(04-27-2014, 11:42 AM)Arakash Wrote: To follow up my other post and some comments you made.
Ill first mention that yes, i think most of us would consider a 50+HP engine pre 1910 in a car to be really top of the line/sports.
Perhaps even pre 1920 that's a lot of HP, im less familiar with Gearcity cars in that time frame.
Its probably also really inefficient as i suspect you would have to make a really heavy engine in a huge(and probably heavy) frame which would slow the vehicle down dramatically.
Onto my SC i promised.
Ive posted this SC from a 1906 Gearcity game just to demonstrate the cheap car concept.
Ive sold 40k units of this, entirely to London i think.
I have 3-4mil in cash, without really doing anything else other than selling it, so clearly its payed for its development.
Not any kind of record design, but well worth the investment.
There is a lot of potential gain in having a highly specialized vehicle with only a few good ratings and the rest terrible to reduce its cost to the lowest possible mark.

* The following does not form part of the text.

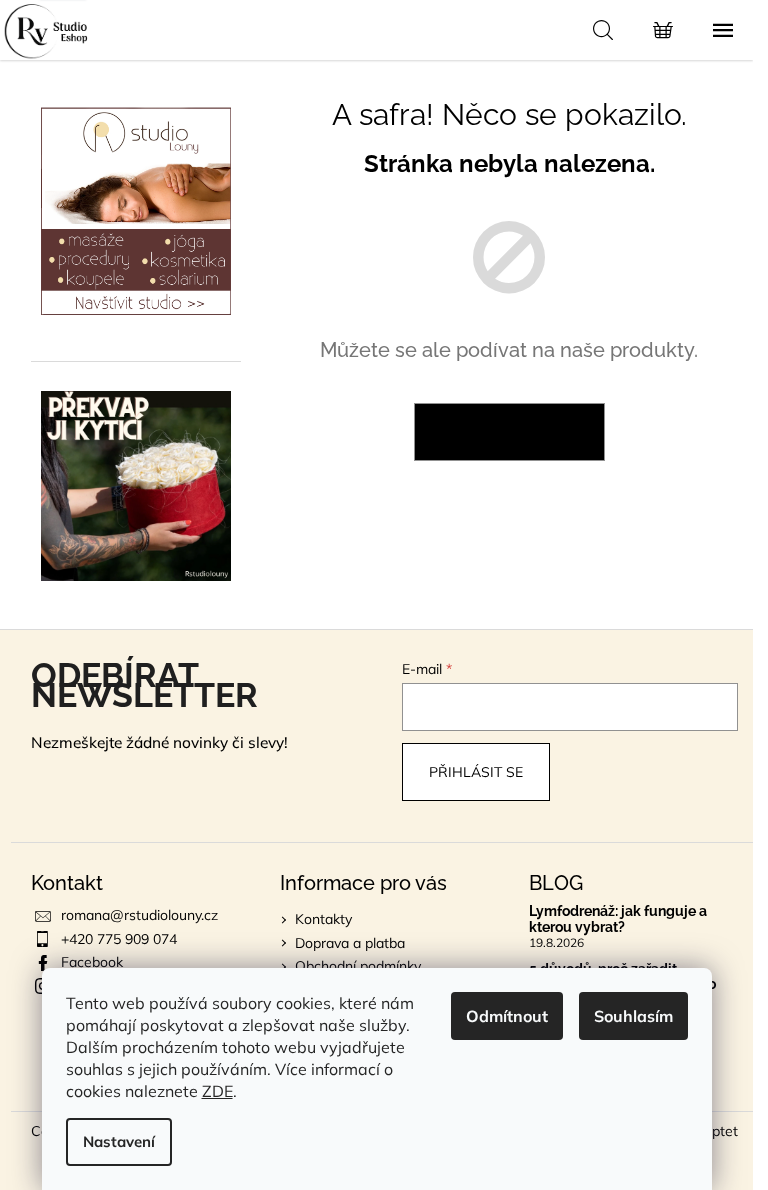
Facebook (92, 962)
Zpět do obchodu (509, 432)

Hmm...I can't seem to sell anything more than 100 units a month, though. Even my cheapest car which was roughly 900$ sale price(it was like 350$ to make) only sold at most 150~200 per month, and only initially, after a time period of say, 3 months, it went down in sales to 70~100 a month.
So I'm not sure what I am doing wrong, right now. I seem to have grasped a better way to profit, though.

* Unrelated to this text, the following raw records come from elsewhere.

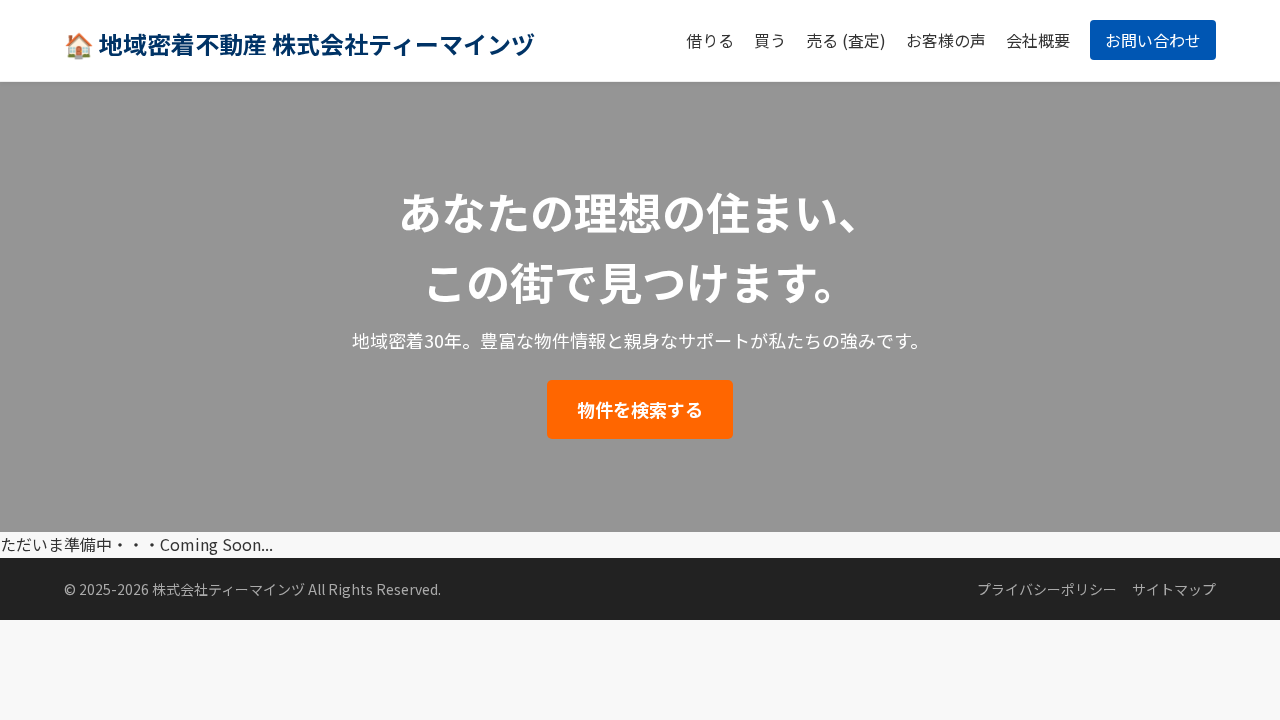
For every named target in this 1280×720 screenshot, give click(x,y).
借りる (710, 40)
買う (770, 40)
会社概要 (1038, 40)
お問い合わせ (1153, 40)
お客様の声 (946, 40)
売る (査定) (846, 40)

I've been making new models every year, and selling models up to 4 years old. Once a model goes 5 years old, I stop producing and selling it, and add the new one which is produced around November/December that year. The newer ones have been cheaper to make, despite having more quality, so I've been placing the same price tags as the older ones, considering they're better than the older ones.
I may have been trying to profit too much from each unit, though. I'm not sure.
At any rate it's getting better, now. I'm making 150~200k a month when there are no taxes, and my expenses are roughly 400k a month total, so they aren't crazy high expenses.
@Edit: Oh. After checking your car, I can say it's even cheaper than mine to make. Mine had 25 horsepower, this time around, while yours has only 10. Seems I haven't grasped the whole engine thing yet, then. Your fuel mileage is way greater than mine, though, so no wonder it had good sales. My car was bad at everything, not just a few things, hehe.